WHAT YOU'LL STUDY IN THIS ONLINE LESSON

  • the characteristics of an oligopoly market structure
  • the construction of a kinked demand curve
  • price and non-price competition
  • the existence of collusion and cartels
  • how game theory impacts on the behaviours of oligopolistic firms

Additional teacher guidance is available at the end of this online lesson.

HOW TO USE THIS ONLINE LESSON

Follow along in order of the activities shown below. Some are interactive game-based activities, designed to test your understanding and application of oligopoly. Others are based on short videos, including activities for you to think about and try at home, as well as some extra worksheet-based activities.

If you would like to download a simple PDF worksheet to accompany the video activities, you can find it here . You can print it off and annotate it for your own notes, or make your own notes on a separate piece of paper to add to your school/college file.

ACTIVITY 1: VIDEO - KEY CONCEPTS

In this video, we look at the key concepts that are required when considering the oligopoly market structure including its characteristics and and some real world examples.

ACTIVITY 2: VIDEO - THE KINKED DEMAND CURVE

Kinked demand curve theory is used to explain some of the behaviours of firms that exist in an oligopolistic market. This video discusses how the kinked demand curve is constructed and how it illustrates non-price competition.

ACTIVITY 3: VIDEO - PRICE AND NON-PRICE COMPETITION

This video explained how firms in an oligopolistic market compete with one another and provides some real world examples of non-price competition in action!

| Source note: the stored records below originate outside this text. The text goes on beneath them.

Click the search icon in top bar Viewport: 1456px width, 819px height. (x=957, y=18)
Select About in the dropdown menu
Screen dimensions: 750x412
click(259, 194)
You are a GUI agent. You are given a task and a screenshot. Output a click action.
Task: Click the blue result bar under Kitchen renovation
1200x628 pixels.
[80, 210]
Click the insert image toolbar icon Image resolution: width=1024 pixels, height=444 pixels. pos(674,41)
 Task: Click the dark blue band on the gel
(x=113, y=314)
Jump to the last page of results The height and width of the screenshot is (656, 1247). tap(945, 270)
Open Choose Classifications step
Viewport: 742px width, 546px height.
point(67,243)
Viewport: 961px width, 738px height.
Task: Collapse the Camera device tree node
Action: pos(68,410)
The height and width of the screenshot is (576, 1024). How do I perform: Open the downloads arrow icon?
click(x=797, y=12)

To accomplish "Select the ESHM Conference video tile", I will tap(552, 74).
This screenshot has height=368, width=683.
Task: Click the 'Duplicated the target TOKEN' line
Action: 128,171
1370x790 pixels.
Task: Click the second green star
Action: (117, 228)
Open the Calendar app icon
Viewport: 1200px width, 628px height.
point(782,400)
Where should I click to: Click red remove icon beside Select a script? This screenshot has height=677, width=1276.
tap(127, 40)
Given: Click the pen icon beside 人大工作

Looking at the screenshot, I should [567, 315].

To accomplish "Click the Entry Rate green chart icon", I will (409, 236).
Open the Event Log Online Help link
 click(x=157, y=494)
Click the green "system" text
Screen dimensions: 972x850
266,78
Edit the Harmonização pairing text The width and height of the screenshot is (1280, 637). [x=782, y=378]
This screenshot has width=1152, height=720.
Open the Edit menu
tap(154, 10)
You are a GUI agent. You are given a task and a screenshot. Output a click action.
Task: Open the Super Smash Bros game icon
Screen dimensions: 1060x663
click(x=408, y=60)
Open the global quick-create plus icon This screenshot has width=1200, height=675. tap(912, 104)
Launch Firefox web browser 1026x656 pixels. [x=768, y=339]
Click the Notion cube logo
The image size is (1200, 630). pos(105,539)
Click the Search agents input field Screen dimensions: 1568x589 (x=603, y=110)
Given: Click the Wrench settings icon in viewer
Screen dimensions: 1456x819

ACTIVITY 4: VIDEO - CARTELS AND COLLUSION

The existence of price rigidity in an oligopolistic market can encourage firms to collude. This video examines the causes of business collusion, the creation of cartels and how this can be represented diagrammatically.

ACTIVITY 5: VIDEO - GAME THEORY

This video examines how economists use game theory to model the behaviour of businesses in concentrated markets.

ACTIVITY 6: GAME - TAKEOVERS

Challenge yourself with this short interactive quiz where you have 60 seconds to match the 8 real-world examples of takeovers in concentrated markets.

ACTIVITY 7: GAME - FIRMS THAT EXIST IN OLIGOPOLY MARKETS

Have a go at this 'concentration' activity where you need to match 6 pairs of firms that exist in the same oligpolistic market.

EXTENSION TASKS

  • Read this article from the Economist on cartels on Mexico. Identify the reforms put in place by the Mexican government and explain how these might reduce collusive behaviour.
  • Read this article from the Economist on Organisation of Petroleum Exporting Countries (OPEC) . Use a cost and revenue diagram to analyse the impact of OPEC’s production cut on the cartel’s profits.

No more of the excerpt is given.